Thomas Jefferson Papers

From Thomas Jefferson to Charles Wall, 21 December 1780

To Charles Wall

December 21. 1780.


I laid before the Council the Revd. Mr. Fanning’s Letter to Mr. Tazewell together with the Letters and other Papers found on Mr. Wickham. The general Expectations of remaining in this Country with which the Enemy (and probably) this young Gentleman came into it, the political Character of the Gentleman under whose Auspices he came, his not leaving the Enemy till they were obliged to retire, and the Complexion of his own Journals and Letters, are Circumstances which place him, in their Beleif, among the Enemies of this Country. Nothing appears which even leads to a Suspicion that a Difference in political Sentiment was among the Motives which led him from his Connections with the Enemy to seek a Union with this Country. The Manner of his effecting his Transition from the one Party to the other was not likely to produce any other than a hostile Reception. He comes, an Enemy, from an Enemy, in the midst of our Country, with Arms in their Hands, attempts to pass without Application to, or leave from, any Officer civil or Military, and to bear Letters negotiating an Interview between an Officer high in the adverse Command, and Citizens of this State. Under these unfavourable Circumstances, the Board cannot but deem him an Enemy and (being within our Power) a Prisoner of War. They are at the same Time so thoroughly satisfied of the decided Principles of Whigism which have distinguished the Character of the reverend Mr. Fanning that they shall think this young Gentleman perfectly safe under his Care, so long as he stays in this State: to him therefore they remit him until a flag, daily expected from New York into Potowmack River shall be returning to that Place when they shall expect him to take his Passage back, first calling on the Commissioner of the War Office to give a proper Parole. I am Sir with great Respect Your most obedient and humble Servant,

Th: Jefferson

Tr (Vi); in an unidentified hand; at foot of text: “Major Wall”; endorsed: “1780 December 21. Thos. Jefferson Letter to Mr Wall.” This letter (presumably the present transcript) was enclosed in a letter from Henry Tazewell to Gov. Thomas Nelson, 7 July 1781 (Vi; photostat in TJ Editorial Files); see below.

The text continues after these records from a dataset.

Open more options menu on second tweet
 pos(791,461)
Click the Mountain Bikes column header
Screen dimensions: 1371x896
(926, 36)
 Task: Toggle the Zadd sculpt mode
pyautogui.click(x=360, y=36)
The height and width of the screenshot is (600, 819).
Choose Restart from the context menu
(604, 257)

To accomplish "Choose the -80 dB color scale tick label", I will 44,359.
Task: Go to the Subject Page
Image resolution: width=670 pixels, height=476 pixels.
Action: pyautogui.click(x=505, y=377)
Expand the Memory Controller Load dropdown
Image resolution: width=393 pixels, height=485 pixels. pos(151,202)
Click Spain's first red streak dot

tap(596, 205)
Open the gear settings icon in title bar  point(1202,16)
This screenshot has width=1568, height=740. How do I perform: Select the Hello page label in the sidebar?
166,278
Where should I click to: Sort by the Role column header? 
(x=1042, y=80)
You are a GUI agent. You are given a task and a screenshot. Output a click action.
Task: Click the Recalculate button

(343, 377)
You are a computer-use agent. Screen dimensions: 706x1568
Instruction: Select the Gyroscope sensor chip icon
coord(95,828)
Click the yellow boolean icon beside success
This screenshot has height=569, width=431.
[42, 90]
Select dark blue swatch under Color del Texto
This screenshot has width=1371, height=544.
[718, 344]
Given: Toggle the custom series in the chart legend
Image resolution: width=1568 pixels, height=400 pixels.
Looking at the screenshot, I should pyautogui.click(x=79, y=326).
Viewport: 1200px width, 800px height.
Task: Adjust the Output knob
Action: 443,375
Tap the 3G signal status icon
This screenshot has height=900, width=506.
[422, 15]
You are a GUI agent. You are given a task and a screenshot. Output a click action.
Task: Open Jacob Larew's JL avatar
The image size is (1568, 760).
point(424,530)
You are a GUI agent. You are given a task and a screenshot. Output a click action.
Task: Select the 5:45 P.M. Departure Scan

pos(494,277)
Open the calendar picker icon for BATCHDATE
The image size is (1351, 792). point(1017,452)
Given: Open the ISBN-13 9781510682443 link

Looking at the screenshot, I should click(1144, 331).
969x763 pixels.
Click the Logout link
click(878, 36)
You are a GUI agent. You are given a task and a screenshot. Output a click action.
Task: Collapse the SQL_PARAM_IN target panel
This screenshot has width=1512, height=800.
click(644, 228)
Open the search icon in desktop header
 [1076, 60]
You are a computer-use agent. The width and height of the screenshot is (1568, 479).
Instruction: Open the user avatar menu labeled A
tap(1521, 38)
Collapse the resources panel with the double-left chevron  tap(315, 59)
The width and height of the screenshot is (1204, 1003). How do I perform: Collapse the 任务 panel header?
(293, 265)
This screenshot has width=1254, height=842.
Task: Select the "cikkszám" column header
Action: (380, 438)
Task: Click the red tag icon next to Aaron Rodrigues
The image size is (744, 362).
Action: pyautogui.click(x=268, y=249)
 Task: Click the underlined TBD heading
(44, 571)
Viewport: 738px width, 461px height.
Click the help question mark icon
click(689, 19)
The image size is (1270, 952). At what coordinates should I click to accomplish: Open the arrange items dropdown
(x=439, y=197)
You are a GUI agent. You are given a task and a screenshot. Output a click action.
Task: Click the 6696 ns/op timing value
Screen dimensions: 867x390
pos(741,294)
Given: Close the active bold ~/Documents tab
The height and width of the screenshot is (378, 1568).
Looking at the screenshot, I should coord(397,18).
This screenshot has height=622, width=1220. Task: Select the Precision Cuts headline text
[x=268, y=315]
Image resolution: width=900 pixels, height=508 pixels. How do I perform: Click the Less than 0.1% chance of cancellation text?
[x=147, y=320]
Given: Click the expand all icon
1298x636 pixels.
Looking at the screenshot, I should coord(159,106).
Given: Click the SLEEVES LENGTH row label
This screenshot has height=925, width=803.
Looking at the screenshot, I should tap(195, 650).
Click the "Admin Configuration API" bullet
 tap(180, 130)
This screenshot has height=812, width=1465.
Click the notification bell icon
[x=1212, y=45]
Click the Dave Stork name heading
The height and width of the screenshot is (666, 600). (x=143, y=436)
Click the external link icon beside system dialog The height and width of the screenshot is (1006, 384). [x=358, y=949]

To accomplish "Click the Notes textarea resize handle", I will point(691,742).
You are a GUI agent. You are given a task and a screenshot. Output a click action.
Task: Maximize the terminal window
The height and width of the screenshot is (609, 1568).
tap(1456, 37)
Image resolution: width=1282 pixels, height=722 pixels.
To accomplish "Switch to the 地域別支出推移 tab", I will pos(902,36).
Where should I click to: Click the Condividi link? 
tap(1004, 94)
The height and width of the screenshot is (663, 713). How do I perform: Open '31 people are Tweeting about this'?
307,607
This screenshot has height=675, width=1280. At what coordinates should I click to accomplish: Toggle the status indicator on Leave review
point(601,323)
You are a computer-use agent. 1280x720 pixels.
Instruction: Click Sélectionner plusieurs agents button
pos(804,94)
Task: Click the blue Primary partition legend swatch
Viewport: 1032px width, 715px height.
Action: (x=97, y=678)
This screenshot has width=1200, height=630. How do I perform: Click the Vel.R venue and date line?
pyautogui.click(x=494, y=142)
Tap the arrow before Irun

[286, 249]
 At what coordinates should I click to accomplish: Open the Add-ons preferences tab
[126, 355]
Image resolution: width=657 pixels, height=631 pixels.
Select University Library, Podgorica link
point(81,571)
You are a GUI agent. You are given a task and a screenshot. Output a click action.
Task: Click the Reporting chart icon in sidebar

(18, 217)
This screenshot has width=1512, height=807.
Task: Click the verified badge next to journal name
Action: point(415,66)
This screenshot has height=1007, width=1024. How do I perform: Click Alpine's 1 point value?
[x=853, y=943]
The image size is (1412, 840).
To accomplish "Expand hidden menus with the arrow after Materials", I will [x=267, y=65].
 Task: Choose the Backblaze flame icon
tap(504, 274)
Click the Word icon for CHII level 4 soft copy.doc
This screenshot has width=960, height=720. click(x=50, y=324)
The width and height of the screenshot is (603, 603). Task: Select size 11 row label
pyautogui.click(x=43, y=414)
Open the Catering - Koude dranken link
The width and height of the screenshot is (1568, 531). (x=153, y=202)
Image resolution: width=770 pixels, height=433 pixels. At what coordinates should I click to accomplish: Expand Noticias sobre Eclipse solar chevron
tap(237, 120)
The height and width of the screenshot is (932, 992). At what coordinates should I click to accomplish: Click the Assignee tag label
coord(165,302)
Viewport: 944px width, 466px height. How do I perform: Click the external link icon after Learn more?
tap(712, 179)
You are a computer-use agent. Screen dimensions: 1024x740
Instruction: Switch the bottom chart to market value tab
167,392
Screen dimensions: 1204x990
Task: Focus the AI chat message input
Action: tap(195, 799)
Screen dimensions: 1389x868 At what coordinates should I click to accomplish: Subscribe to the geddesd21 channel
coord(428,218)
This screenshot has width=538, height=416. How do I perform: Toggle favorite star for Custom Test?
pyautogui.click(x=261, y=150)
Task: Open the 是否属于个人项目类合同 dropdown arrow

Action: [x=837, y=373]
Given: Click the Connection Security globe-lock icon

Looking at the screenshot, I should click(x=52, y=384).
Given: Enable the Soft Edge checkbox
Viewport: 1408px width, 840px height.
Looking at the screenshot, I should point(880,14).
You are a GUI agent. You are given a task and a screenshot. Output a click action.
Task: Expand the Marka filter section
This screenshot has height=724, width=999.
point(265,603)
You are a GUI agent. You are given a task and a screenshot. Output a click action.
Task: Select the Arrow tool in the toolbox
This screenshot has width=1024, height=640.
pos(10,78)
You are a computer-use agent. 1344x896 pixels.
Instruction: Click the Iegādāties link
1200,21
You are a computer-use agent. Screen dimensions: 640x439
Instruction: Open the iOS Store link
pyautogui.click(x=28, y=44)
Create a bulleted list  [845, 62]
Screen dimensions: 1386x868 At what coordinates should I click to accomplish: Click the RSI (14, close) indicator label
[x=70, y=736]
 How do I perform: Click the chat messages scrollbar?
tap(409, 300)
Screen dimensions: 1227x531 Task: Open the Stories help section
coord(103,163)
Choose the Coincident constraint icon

Charles Wall was presumably a militia officer, but his record is obscure. The case of John Wickham, on the other hand, is well documented, not only from TJ’s account of it as given here but from Tazewell’s letter of 7 July 1781, mentioned above and printed in full in CVSP description begins Calendar of Virginia State Papers … Preserved in the Capitol at Richmond description ends , ii, 204–7. From this it appears that young Wickham, a native of Long Island, came to Virginia from New York with his uncle, Edmund Fanning, “with a view of making this Country his place of Residence after he had qualified himself for the practice of the Law, and of living here during his minority under the direction of his uncle the Revd. William Fanning. But on his arrival at Portsmouth, he failed to observe those Precautions in coming out, which since he has found was necessary.” He was apprehended near Gen. Muhlenberg’s camp in Nansemond co. and examined by a court-martial; the letters and papers relative to his case were then transmitted to TJ, “who in Council came to the determination contained in the inclosed Paper” (i.e., TJ’s letter to Wall, here printed). The flag vessel not arriving from New York, Wickham remained in custody of William Fanning as a prisoner on parole, and Tazewell requested that Wickham, who could scarcely study law under these circumstances, be permitted to return to New York by some other means; “Possibly on his way he may effect his exchange in Portsmouth for some of our prisoners in the Enemy’s hands at that place.” The Virginia Council Journals (ii, 369), record that on 2 Aug. 1781 Wickham was granted a passport to return to Portsmouth, since he “appears to be released by the last cartel settled in the Southern Department” between Cornwallis and Greene. The Wickham, Tazewell, and Fanning families were all closely related by marriage (VMHB description begins Virginia Magazine of History and Biography description ends , xxx [1922], 65, 294–5). John Wickham later returned to Virginia and became a prominent lawyer in Richmond (DAB description begins Dictionary of American Biography description ends ).